The SWIFT system primarily tracks transactions between nations, irrespective of monetary unions, and only includes transactions within its network. This design leads to an overestimation of the Euro’s role and an underestimation of the RMB’s influence.
The European Central Bank (ECB) highlights that a significant portion of Euro transactions occur within the Euro Area, essentially domestic transactions. Truly international Euro transactions, involving at least one bank outside the Euro Area, represent a smaller percentage. When considering only international transactions, the Euro’s share diminishes considerably, placing it among secondary currencies like the British pound and the RMB, rather than a direct competitor to the dollar.
While the Euro Area and the European Union boast substantial trade volumes, a significant portion occurs internally. When focusing on trade with nations outside these blocs, the ratios of trade to GDP become less pronounced compared to the United States and China. This underscores the unique strength of the dollar despite the Euro’s backing by a robust economy and sophisticated financial markets.
China has adopted a different strategy to promote the RMB’s international use, capitalizing on the desire of many countries to reduce their reliance on the dollar, particularly in light of its increasing use in financial sanctions. China’s approach involves maintaining control over capital account transactions and leveraging its position as a leading trade and investment partner.

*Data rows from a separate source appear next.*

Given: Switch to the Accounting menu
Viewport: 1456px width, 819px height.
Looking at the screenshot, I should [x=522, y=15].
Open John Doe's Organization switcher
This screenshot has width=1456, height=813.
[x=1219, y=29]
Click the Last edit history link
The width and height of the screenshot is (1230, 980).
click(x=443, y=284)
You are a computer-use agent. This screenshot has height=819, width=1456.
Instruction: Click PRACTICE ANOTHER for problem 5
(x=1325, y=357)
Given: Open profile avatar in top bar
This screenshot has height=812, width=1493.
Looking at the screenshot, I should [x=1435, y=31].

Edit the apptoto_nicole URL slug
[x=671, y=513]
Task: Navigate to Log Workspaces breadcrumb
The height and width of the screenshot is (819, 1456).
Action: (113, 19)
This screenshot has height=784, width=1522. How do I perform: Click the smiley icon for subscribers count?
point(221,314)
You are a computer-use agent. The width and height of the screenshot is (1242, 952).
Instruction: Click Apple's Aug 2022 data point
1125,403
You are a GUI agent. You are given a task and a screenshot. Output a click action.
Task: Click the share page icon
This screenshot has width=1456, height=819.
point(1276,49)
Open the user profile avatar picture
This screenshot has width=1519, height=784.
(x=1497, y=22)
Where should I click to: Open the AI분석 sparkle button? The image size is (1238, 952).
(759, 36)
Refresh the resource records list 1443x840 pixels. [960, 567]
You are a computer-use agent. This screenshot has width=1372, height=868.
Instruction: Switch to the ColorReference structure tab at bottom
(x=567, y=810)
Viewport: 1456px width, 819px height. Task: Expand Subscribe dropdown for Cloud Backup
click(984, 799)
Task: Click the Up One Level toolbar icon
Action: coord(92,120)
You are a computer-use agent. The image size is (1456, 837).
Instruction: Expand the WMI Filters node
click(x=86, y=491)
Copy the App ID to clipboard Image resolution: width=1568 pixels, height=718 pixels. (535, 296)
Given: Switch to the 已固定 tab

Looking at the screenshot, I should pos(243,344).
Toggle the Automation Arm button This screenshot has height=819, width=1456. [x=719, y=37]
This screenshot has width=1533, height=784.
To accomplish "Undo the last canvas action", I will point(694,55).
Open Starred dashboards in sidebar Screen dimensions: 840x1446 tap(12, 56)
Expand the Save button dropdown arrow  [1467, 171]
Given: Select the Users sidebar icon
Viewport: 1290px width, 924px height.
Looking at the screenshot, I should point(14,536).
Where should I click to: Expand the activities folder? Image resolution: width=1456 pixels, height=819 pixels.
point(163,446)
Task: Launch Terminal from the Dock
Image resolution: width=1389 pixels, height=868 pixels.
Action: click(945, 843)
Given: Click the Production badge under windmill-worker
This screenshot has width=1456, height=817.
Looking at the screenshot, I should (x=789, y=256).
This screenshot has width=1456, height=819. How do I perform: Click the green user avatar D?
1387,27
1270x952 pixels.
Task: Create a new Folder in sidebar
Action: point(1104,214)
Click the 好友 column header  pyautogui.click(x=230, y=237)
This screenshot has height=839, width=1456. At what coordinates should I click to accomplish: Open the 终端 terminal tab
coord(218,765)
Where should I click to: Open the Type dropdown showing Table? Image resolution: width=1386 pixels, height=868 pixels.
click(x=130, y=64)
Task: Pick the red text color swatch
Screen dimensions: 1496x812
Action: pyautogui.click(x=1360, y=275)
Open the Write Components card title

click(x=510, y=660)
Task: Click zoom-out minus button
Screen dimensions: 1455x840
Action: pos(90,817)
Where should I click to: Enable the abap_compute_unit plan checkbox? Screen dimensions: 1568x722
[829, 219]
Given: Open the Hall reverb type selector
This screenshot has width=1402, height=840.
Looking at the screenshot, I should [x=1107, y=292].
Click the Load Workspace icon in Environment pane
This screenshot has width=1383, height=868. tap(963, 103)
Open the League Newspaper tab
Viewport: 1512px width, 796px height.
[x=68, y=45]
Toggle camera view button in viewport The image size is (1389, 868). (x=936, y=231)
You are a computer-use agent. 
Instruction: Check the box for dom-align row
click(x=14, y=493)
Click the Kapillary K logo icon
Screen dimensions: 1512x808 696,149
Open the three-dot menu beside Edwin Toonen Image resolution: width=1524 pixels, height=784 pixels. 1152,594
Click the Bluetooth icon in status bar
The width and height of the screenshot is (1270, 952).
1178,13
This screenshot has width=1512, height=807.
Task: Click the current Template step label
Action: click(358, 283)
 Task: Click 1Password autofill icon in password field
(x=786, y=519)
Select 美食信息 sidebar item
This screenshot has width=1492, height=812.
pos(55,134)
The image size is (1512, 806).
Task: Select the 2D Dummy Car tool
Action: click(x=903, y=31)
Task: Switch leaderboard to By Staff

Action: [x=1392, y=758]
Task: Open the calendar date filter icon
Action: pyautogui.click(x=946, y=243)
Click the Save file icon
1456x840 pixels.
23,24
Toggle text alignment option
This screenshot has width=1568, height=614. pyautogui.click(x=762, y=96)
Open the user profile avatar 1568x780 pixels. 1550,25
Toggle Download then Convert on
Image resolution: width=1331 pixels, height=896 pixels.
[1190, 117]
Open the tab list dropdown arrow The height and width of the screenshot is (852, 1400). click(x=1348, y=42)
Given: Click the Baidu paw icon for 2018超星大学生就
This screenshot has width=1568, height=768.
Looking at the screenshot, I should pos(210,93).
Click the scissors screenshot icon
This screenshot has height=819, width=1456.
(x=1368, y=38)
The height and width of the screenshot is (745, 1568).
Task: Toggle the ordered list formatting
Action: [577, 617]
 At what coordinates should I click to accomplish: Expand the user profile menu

By fostering bilateral currency swap agreements and developing robust payment systems like CNAPS and CIPS, China facilitates RMB settlements outside of SWIFT’s purview. Consequently, China has significantly increased the use of RMB in its cross-border transactions, while the dollar’s share has declined. The International Monetary Fund (IMF) has also observed a substantial rise in RMB usage in cross-border payments across various countries.
Furthermore, the growing use of local currencies in bilateral trade, often involving the RMB, further fragments the global payment system and contributes to the underrepresentation of RMB in SWIFT data. The direct use of CIPS for RMB payments, bypassing SWIFT messaging, adds another layer of underestimation.
The global payment landscape is evolving towards fragmentation. While the dollar reigns supreme in multilateral transactions, secondary currencies, including the Euro and RMB, play significant roles. The rise of bilateral local currency settlements, driven by factors like geopolitical tensions and the desire to mitigate reliance on the dollar, contributes to this fragmentation. This trend, especially the growing use of local currencies like the RMB, might compromise efficiency but reflects a preference for reduced vulnerability to financial sanctions.